[RECORDS FOR THE EXERCISE]
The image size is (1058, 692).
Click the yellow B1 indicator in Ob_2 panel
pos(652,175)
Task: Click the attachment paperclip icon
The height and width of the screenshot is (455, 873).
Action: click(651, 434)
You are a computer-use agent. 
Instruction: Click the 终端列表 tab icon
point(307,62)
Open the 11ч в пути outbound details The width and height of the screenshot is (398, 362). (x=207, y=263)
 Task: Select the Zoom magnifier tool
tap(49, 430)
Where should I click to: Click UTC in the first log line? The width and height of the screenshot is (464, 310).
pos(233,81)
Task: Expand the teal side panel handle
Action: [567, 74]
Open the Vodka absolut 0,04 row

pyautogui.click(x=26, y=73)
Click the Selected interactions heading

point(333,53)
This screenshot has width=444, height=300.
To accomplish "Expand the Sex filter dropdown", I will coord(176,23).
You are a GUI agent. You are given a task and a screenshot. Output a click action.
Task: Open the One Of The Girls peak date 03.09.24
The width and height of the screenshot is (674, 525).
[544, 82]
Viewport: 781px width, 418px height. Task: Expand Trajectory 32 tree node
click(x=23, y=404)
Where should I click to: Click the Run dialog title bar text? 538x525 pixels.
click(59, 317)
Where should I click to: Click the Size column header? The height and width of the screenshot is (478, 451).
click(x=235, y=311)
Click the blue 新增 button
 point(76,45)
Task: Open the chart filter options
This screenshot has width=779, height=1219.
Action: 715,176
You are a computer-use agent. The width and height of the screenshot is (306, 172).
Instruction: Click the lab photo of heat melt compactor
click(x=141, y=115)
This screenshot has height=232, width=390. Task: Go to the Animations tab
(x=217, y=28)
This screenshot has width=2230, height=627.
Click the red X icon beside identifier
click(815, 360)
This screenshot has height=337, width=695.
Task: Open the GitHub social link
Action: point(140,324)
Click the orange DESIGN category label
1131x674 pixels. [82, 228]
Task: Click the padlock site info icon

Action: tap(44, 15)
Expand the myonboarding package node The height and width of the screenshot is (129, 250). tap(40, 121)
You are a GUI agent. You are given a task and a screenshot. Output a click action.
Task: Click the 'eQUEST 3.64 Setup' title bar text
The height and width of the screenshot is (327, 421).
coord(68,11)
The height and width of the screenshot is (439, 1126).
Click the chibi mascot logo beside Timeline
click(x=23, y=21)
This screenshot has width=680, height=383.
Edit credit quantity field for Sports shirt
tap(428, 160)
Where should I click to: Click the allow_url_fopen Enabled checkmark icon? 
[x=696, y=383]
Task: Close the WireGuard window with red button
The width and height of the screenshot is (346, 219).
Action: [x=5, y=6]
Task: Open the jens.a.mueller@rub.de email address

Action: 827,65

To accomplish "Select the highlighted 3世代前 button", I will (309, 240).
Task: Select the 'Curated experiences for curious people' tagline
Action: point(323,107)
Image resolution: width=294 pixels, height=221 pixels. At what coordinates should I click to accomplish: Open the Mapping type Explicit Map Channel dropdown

[WHAT IS BEING ASKED] Show every line of the material that includes the string "agent".

[RESULT FOR THIS EXERCISE]
You are a computer-use agent. 
You are a GUI agent. You are given a task and a screenshot. Output a click action.
You are a computer-use agent. The width and height of the screenshot is (306, 172).
You are a GUI agent. You are given a task and a screenshot. Output a click action.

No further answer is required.